Unter dem Flutlicht des Schladminger Planai-Hausbergs hat es an diesem Dienstagabend auch solche getroffen, die nicht im DSV-Rennanzug unterwegs waren. 21 der insgesamt 71 Athleten verpassten bereits in Durchgang eins das Ziel, etwa die Hälfte davon fädelte ein. Mit am bittersten traf es den Österreicher Adrian Pertl, der im Heimrennen in Lauf zwei schnell unterwegs war - ehe das Slalom-Schicksal auch ihn ereilte.

Als erfolgreichster aller Einfädler des Tages durfte sich der Italiener Alex Vinatzer im Ziel feiern lassen. Er stieg in Durchgang zwei zurück zur eingefädelten Stange - und fuhr das Rennen noch zu Ende. Als 27. bekam er noch vier Weltcuppunkte ab, trotz 20 Sekunden Rückstand auf den Sieger Clement Noel aus Frankreich. Zweiter wurde Ramon Zenhäusern (Schweiz) vor Lucas Braathen (Norwegen). Zehntausende Zuschauer hatten den Österreicher Manuel Feller noch ins Ziel gebrüllt, der fiel von Rang zwei auf Rang vier zurück. Immerhin fädelte Feller nicht ein.

Beste Kurventechnik: Clement Noel aus Frankreich kommt am schnellsten durch den Stangenwald. (Foto: Hans Bezard/Zoom/Getty)

Das Phänomen des Einfädlers hat jeden Slalomfahrer dieser Welt schon heimgesucht, sei er noch so erfolgreich und nah an der Perfektion. Es liegt im Wesenskern dieser Disziplin, die immer rasanter geworden ist. Das Durchschnittstempo im Slalom hat sich von den 1950er-Jahren bis heute nahezu verdoppelt, 40 km/h erreichen die Profis im Schnitt - und in der Spitze wird es noch flotter. In diesem Tempo müssen die Läufer - bei wechselhaftem, teils unvorhersehbarem Untergrund - an jeder Stange zentimetergenaue Maßarbeit in Bodennähe leisten. Die Slalomprofis boxen ja die Stangen weniger mit den Händen von sich, sie rammen sie auf Schienbeinhöhe nach unten. Die Falle hierbei: Im Moment des Passierens sehen die Fahrer die Lücke zwischen Innenski und Stange nicht, ihr Blick durch die Skibrille geht ja nach vorne, zur nächsten Aufgabe. Und so reicht manchmal ein winziger Brocken Schnee, der den Ski um Zentimeter zur Seite und an der Stange vorbeidrängt.

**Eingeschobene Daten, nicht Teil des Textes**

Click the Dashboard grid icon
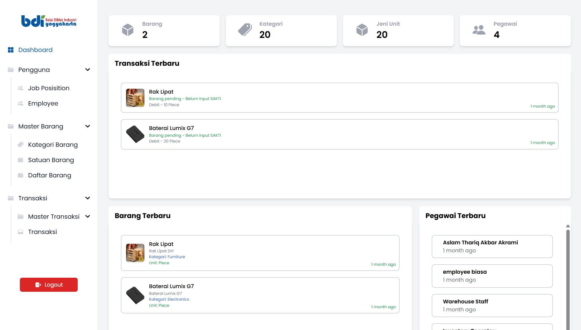The height and width of the screenshot is (330, 581). pos(11,50)
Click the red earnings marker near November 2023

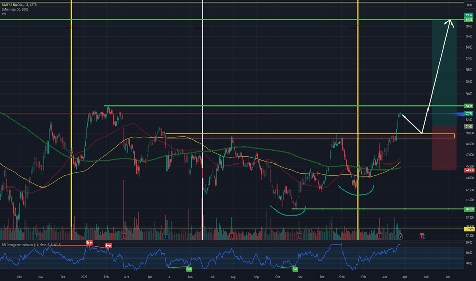(299, 236)
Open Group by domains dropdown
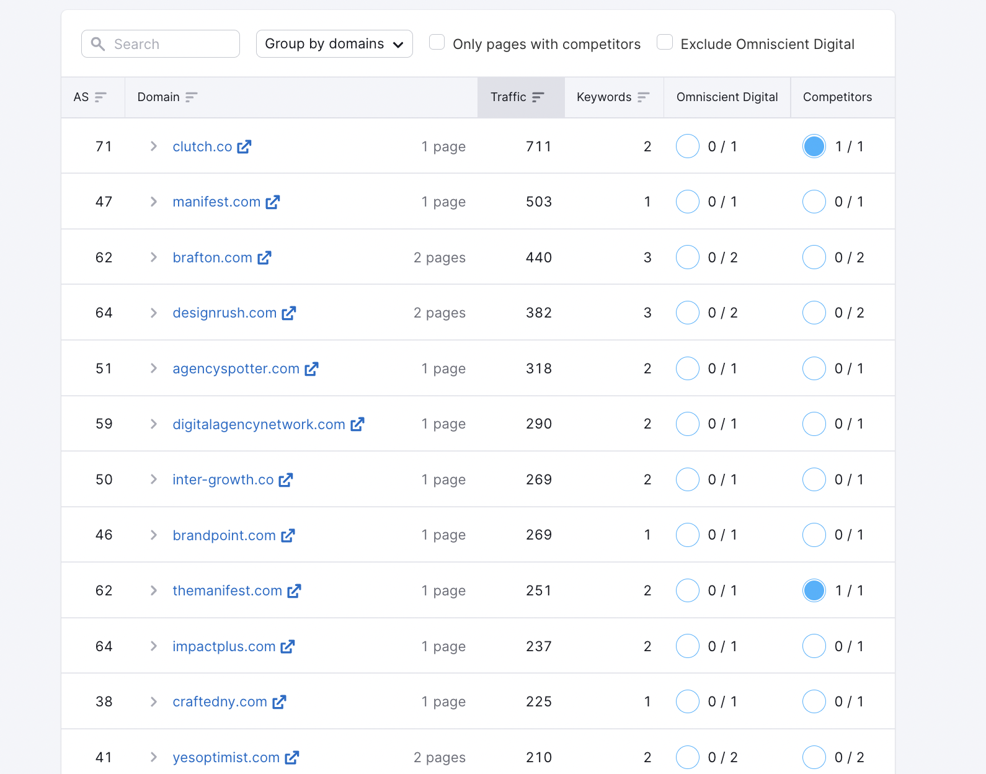The height and width of the screenshot is (774, 986). pos(334,44)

Sie alle kennen es, sie alle wissen, dass es passiert. Und doch zählt es zu jenen unsäglichen Skifahrer-Momenten, für die es keine adäquaten Flüche gibt. Linus Straßer fluchte eventuell trotzdem, nun da er an so vielen von ihm unberührten Stangen den Hang hinabrutschte. Er verzichtete gar auf die Aufmunterung des Arena-Publikums, stattdessen bog er etwa 150 Meter vor dem Ziel nach links Richtung Gondel ab, wo das Flutlicht von der Finsternis verschluckt wird. Straßer dürfte es gleich gewesen sein, er war ja in dieser steirischen Nacht längst auf der dunklen Seite des Slaloms angekommen.

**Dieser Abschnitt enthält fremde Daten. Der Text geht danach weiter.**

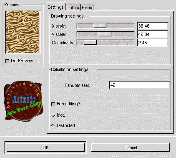Confirm with the OK button
Viewport: 176px width, 158px height.
45,148
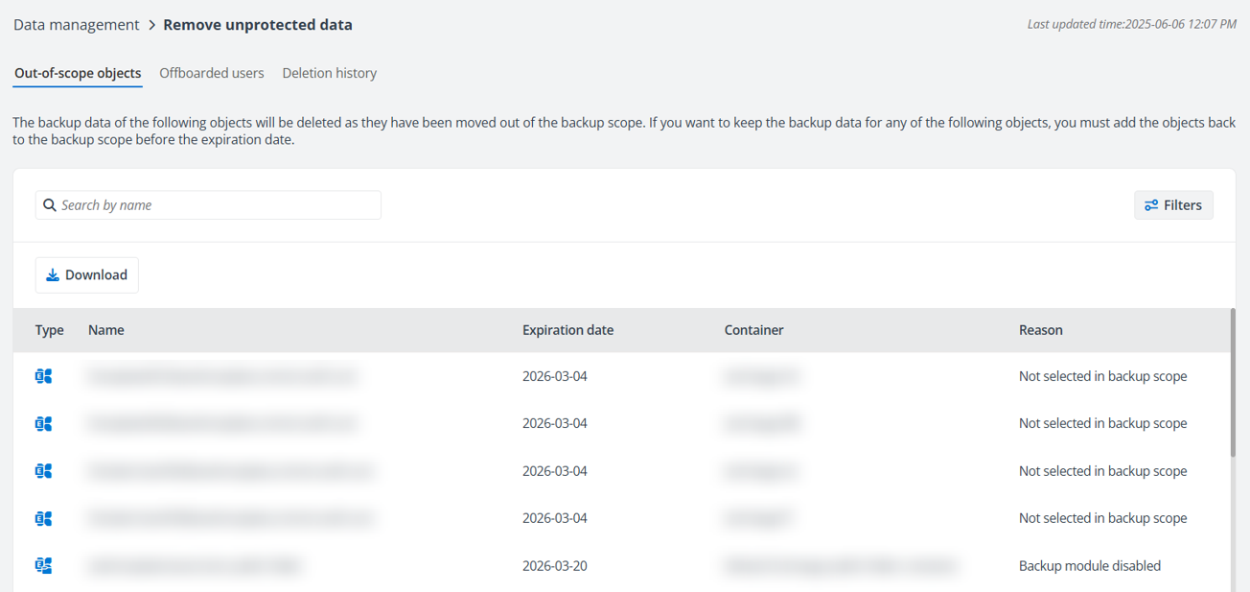Click the Container column header
The image size is (1250, 592).
(x=753, y=330)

"Wenn ich schneller fahren will, muss ich auch näher an die Tore hin", sagt Sebastian Holzmann - so steigt das Risiko

Auf der Suche nach Erklärungen erwies sich der 30-Jährige später am Abend nicht als die sprudelndste aller Quellen, wer wollte es ihm verdenken. "Das gehört dazu zu diesem Sport", sagte er knapp. Mehr Auskunft geben konnte ein DSV-Athlet, der an diesem Tag tatsächlich zwei Läufe absolviert hatte und sämtliche Tore auf der richtigen Seite zu umkurven wusste: der Allgäuer Sebastian Holzmann. Das Phänomen des Einfädelns erkläre er sich so: Feuchtfröhliche Orte wie Schladming in Kombination mit schimmerndem Flutlicht, meinte er, lasse die Abenteuerlust nicht weniger Kollegen anwachsen. "Jeder versucht, die engste Linie zu fahren, und dann gehst du dieses minimale Stück mehr Risiko", sagte Holzmann. "Dann kann es halt einfach superschnell passieren im Slalom."

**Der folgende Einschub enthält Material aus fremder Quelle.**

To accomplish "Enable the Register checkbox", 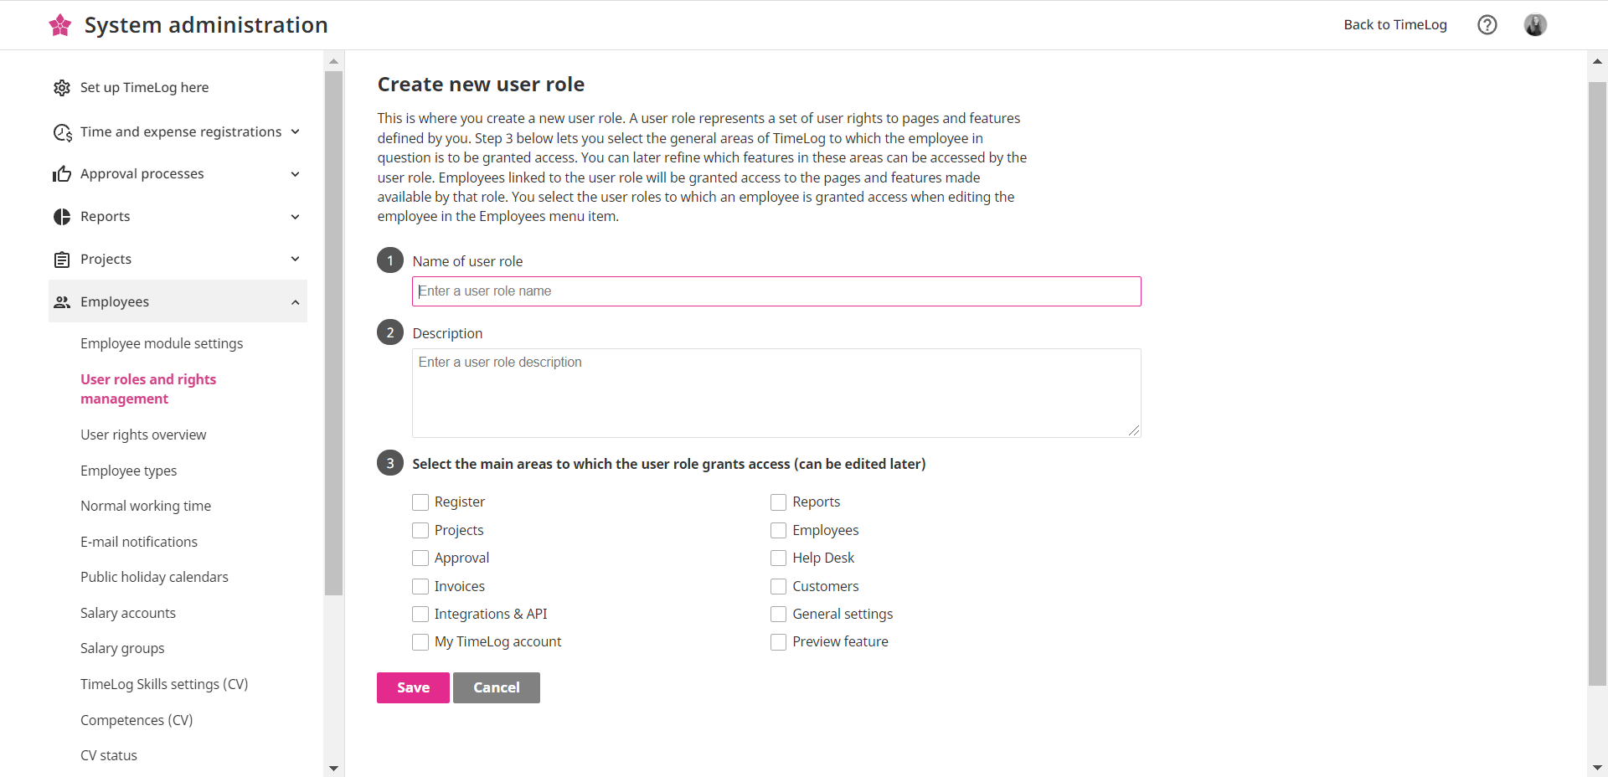I will click(x=420, y=502).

Holzmann indes beherrscht sich in solchen Momenten offenbar. Und so beherrscht er nicht zuletzt die Kunst des Nicht-Einfädelns. Er bugsiere seine Skier "generell weiter vom Tor weg", so Holzmann, der mit Startnummer 35 in Durchgang eins arg zerfurchte Pistenverhältnisse vorgefunden hatte. Sein Plan ging dennoch auf, einmal mehr. Er qualifizierte sich trotz hoher Startnummer für Lauf zwei und wurde am Ende auf Rang 18 geführt, genau wie zuletzt bei den Slaloms von Wengen und Kitzbühel. Weiter nach vorn ging es in dieser Saison für ihn nie. Klar, meinte er, "wenn ich schneller fahren will, muss ich auch näher an die Tore hin". Ein Einfädler, meint er, ließe sich dann irgendwann wohl kaum mehr vermeiden.